Mike Hargrove used to be called "The Human Rain Delay" for his routine at the plate, but West's crew have done more to slow down games this season than David Ortiz home run trots. Good officials try to avoid deciding the outcome of a game, but what does an ejection do if not change the future of that evening's action? Er go, West and his boys aren't exactly good officials. Right, Ozzie Guillen?

I really am waiting for this conversation to occur in the near future:

Joe West: "Hey, did you buy my new album yet?"

Batter: "Nope."


Note to the Cowboy: ejecting half the free world has little effect aside from alienating the CD-buying public. Kinder, gentler umpires sell more country albums. Basic marketing is your friend, Joe.

Roy Williams Fails With a Ring in the Mail

A marriage proposal should carry a large romance quotient. At the very minimum, a nice dinner should be involved, some candlelight, being in the same room…you know, the basics.

Dallas Cowboys wide receiver Roy Williams dispensed with all of that foolishness, deciding that nothing says romance like a U.S. Postal Service Express Mail box containing a $76,000 ring and a DVD. The recipient, former Miss Texas Brooke Daniels, was strangely unmoved by a proposal from a man who couldn’t even make the trip in person to deliver the ring.

It’s understandable to be nervous about a proposal. Men worldwide struggle to get the words out, fumble the ring, sweat through their suits, etc. That’s part of the secret for having one accepted. Even if a woman is iffy about spending her life with you, she may give you credit for getting through the proposal without vomiting on her shoes.

Sending a video of yourself in your comfortable gear in your comfortable home takes all the daring out of a proposal and makes it reek of selfishness. If a man won’t make a woman feel like she’s worth the discomfort of dropping to a knee and spitting the words out, she’ll forever wonder, “What am I worth to him, exactly?”

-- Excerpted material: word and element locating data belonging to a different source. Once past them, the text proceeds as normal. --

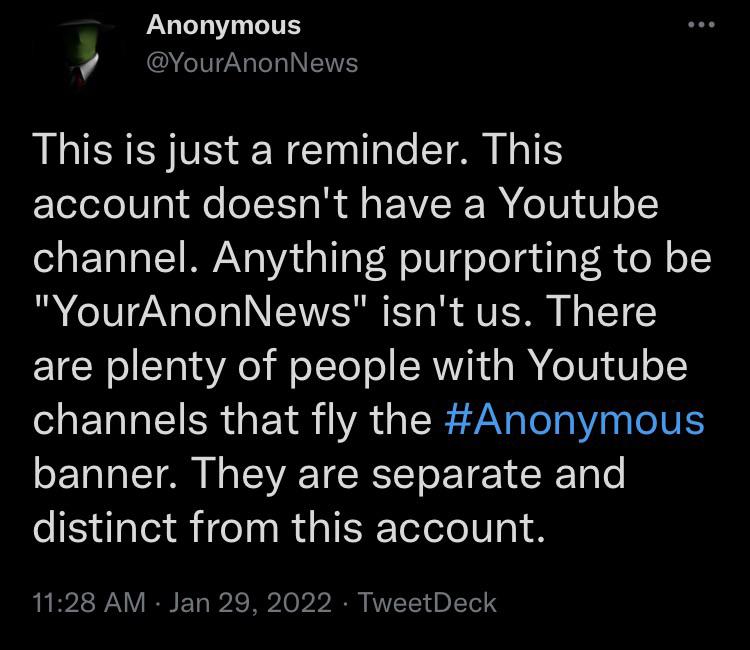Open the #Anonymous hashtag link

(572, 418)
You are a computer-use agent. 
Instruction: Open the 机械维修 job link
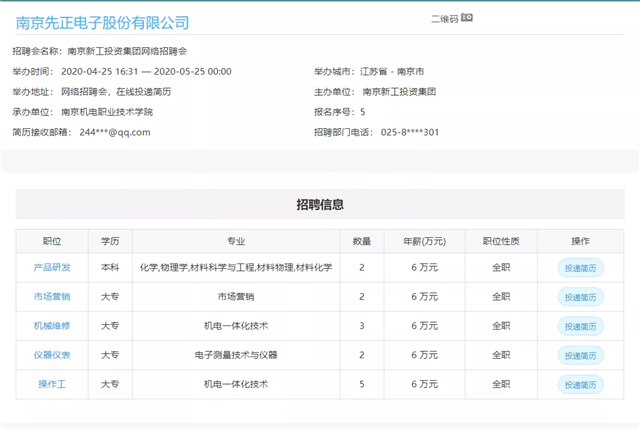pyautogui.click(x=52, y=326)
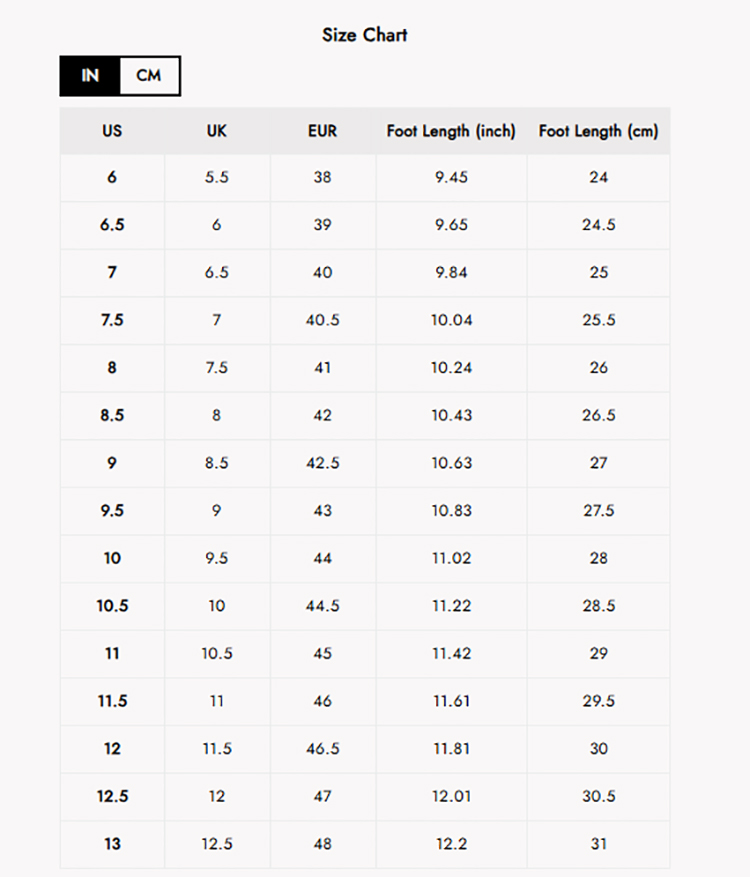
Task: Select US size 7.5 row label
Action: [x=112, y=320]
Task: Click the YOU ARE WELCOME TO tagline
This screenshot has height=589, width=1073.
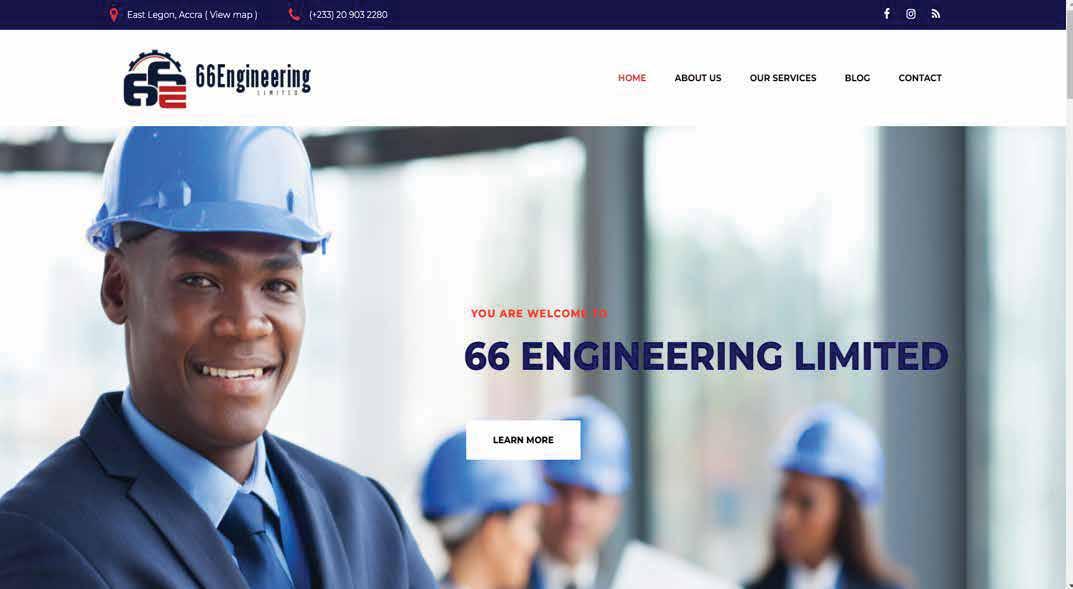Action: pyautogui.click(x=539, y=313)
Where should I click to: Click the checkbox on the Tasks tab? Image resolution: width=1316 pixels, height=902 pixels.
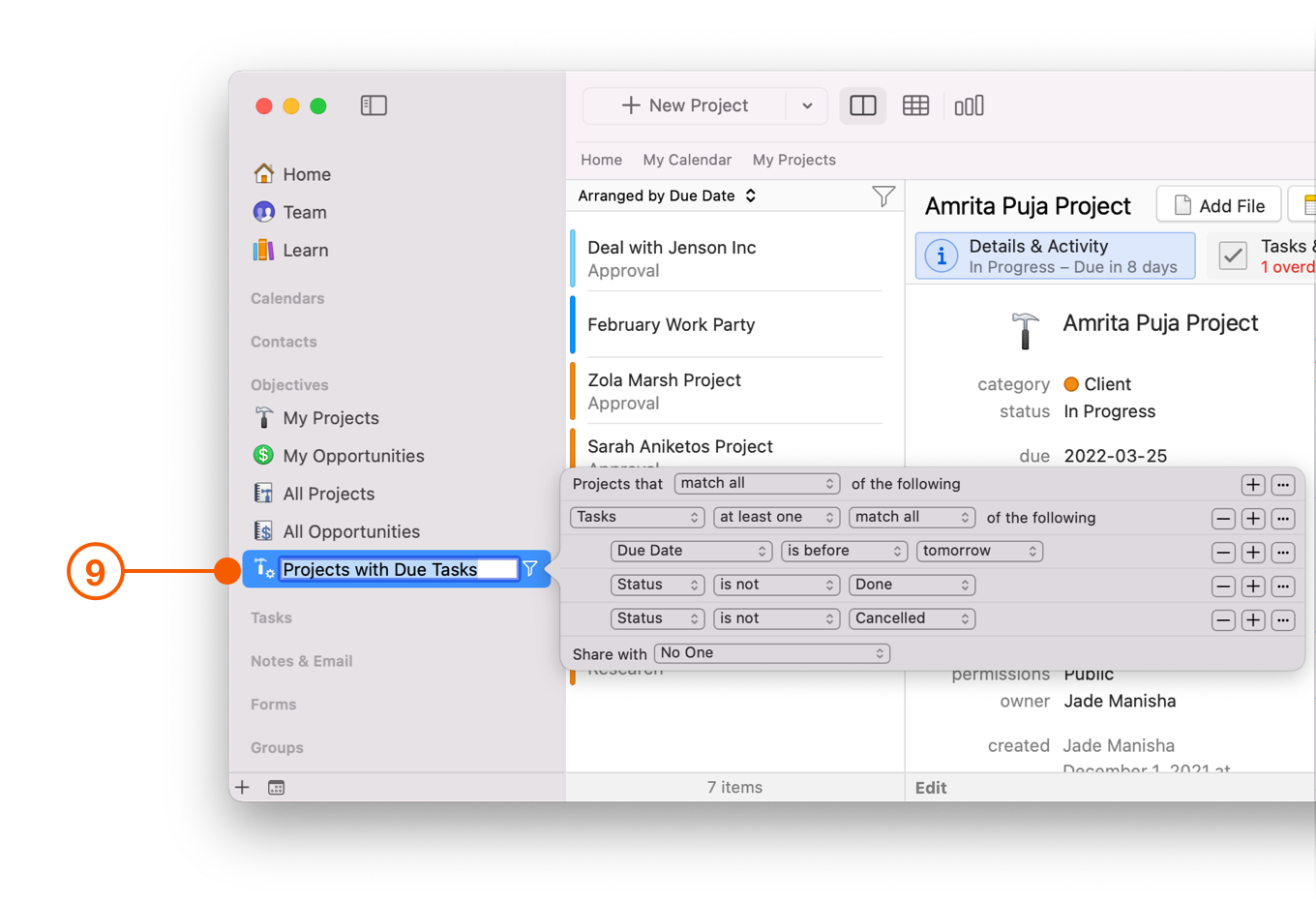1232,255
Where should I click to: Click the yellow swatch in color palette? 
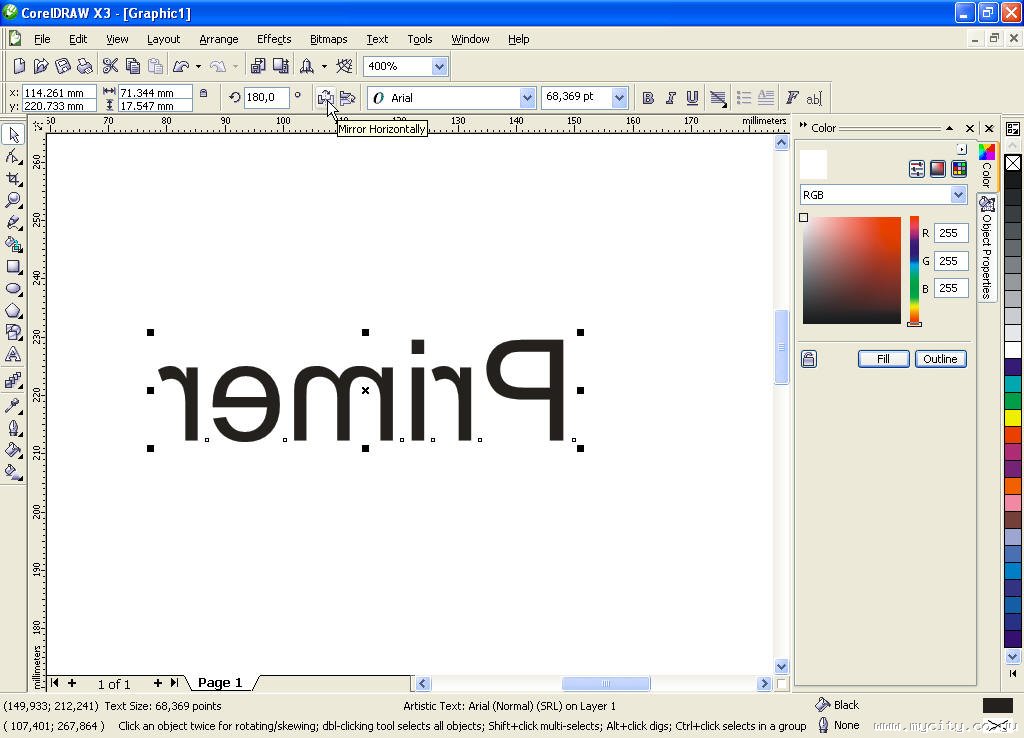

Roy Williams’ last several years have been based around taking the easy way out. He tried to convince everyone that he was still the Cowboys’ No. 1 receiver three games into the explosive Miles Austin era. His 2010 season ended with five catches in his last four games, and his response was, "I was the go-to guy in Detroit…coordinators can make who they want to make the star."

Everything is someone else’s fault. In Roy’s mind, Daniels probably refused the proposal because the mailman slipped her his phone number. Either way, he now feels the need to press legal action to get the ring back. All the legal fees could have been saved if he’d ensured that the ring never left his possession in the first place.

Learn a lesson from Uncle Roy, kids. No “how Daddy/Grandpa proposed” story should ever include the words “postage due.”